By Laila Kearney

NEW YORK (Reuters) – Oil plummeted nearly $12 a barrel on Tuesday in the biggest daily drop since March and the decline spread to other energy sectors amid worries of a global recession.

Benchmark Brent crude was down $11.88, or 10.4%, at $101.83 a barrel by 1:53 p.m. EDT (1645 GMT). U.S. West Texas Intermediate (WTI) crude settled at $99.50 a barrel, falling 8.2%, or $8.93 a barrel. There was no WTI settlement on Monday because of a U.S. holiday.

Both benchmarks logged their biggest daily percentage decline since March 9 and hit share prices of major oil and gas companies. Prices hit the lowest since late-April.

“We’re getting creamed and the only way you can explain that away is fear of recession,” said Robert Yawger, director of energy futures at Mizuho. “You’re feeling the pressure.”

Oil futures sank along with natural gas, gasoline and equities, which often serve as demand indicator for crude.

In China, Shanghai said it would begin new rounds of mass COVID-19 testing of its 25 million residents, reigniting worries about potential lockdowns.

“We’re seeing some panic liquidation. Lots of nervousness,” said Dennis Kissler, senior vice president for trading at BOK Financial.

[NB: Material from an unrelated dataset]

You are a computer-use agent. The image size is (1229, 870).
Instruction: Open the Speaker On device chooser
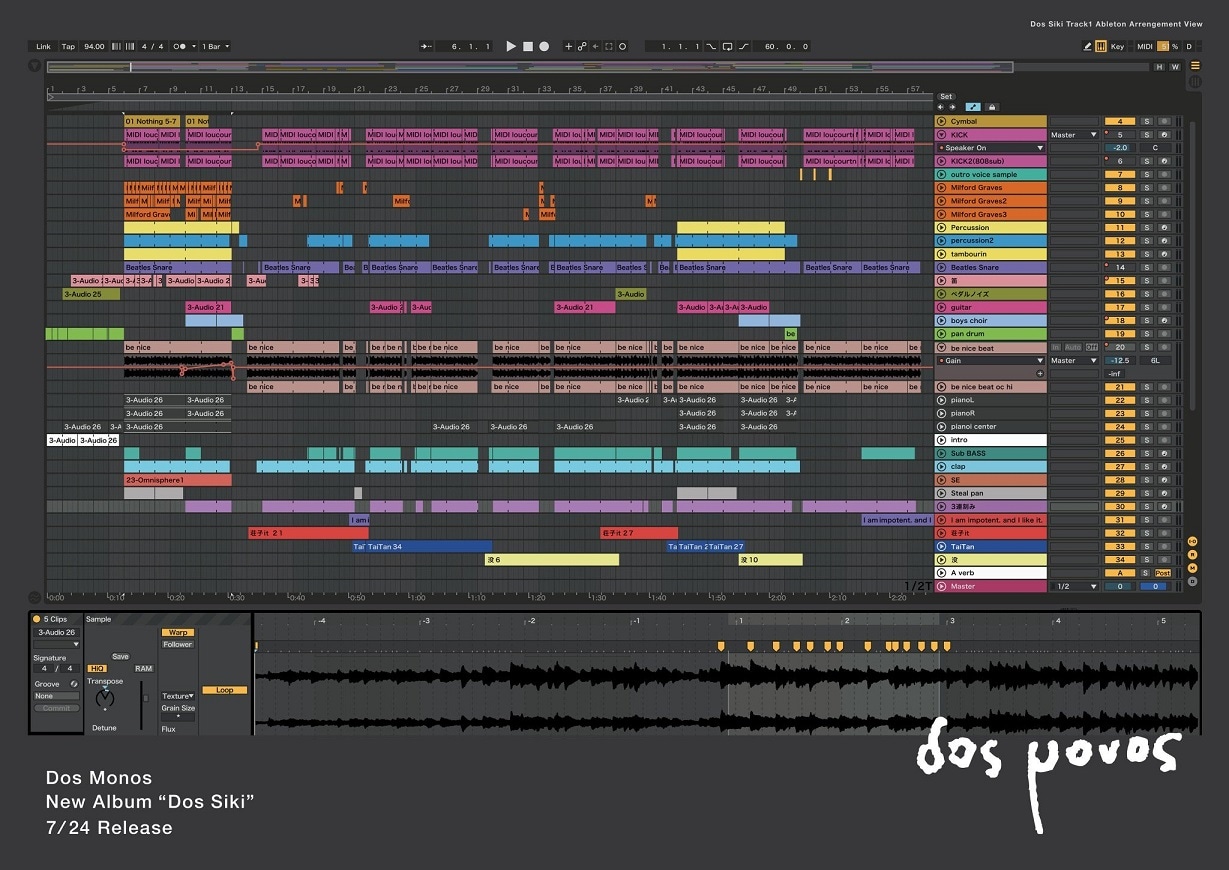pyautogui.click(x=991, y=148)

The Dow Jones Industrial Average slipped about 1.4% while the S&P 500 Index fell less than 1%. U.S. prices for natural gas dropped 4.7%, heating oil fell about 8% and gasoline for delivery at New York Harbor fell 10.5%.

If a recession does hit, and takes a significant bite out of energy demand, more wild swings to the downside could be in store, said Andy Lipow, president of consultancy Lipow Oil Associates.

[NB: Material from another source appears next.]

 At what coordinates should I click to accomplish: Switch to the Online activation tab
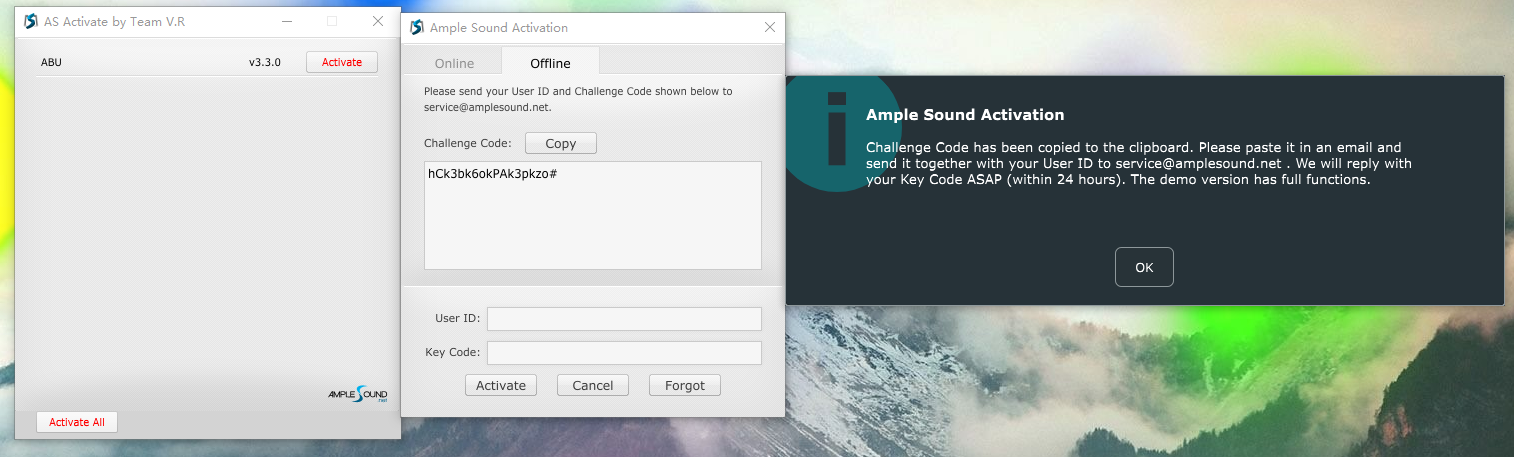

“The commodity market can be quite unforgiving when you go into a recession and supplies outstrip demand,” Lipow said.

Meanwhile, safe-haven demand for U.S. Treasuries boosted the dollar by about 1.3%, which in turn weighed on greenback-denominated oil as it becomes more expensive for buyers holding other currencies. [USD/]

The euro tumbled to a two-decade low as data showed business growth across the euro zone slowed further last month, with forward-looking indicators suggesting the region could slip into decline this quarter as the cost of living crisis keeps consumers wary.

In South Korea, inflation hit a near 24-year high in June, adding to concerns about slowing economic growth and oil demand.

Supply concerns still linger, initially lifting WTI and Brent earlier in the session, due to expected output disruption in Norway, where offshore workers began a strike.

Late in the session, the Norwegian government intervened to stop the strike that had cut oil and gas output, a labour union leader told Reuters.

Saudi Arabia, the world’s top oil exporter, raised August crude oil prices for Asian buyers to near record levels amid tight supply and robust demand.

Meanwhile, Russia’s former President Dmitry Medvedev said a reported proposal from Japan to cap the price of Russian oil at about half its current level would mean less oil on the market and could push prices above $300-$400 a barrel.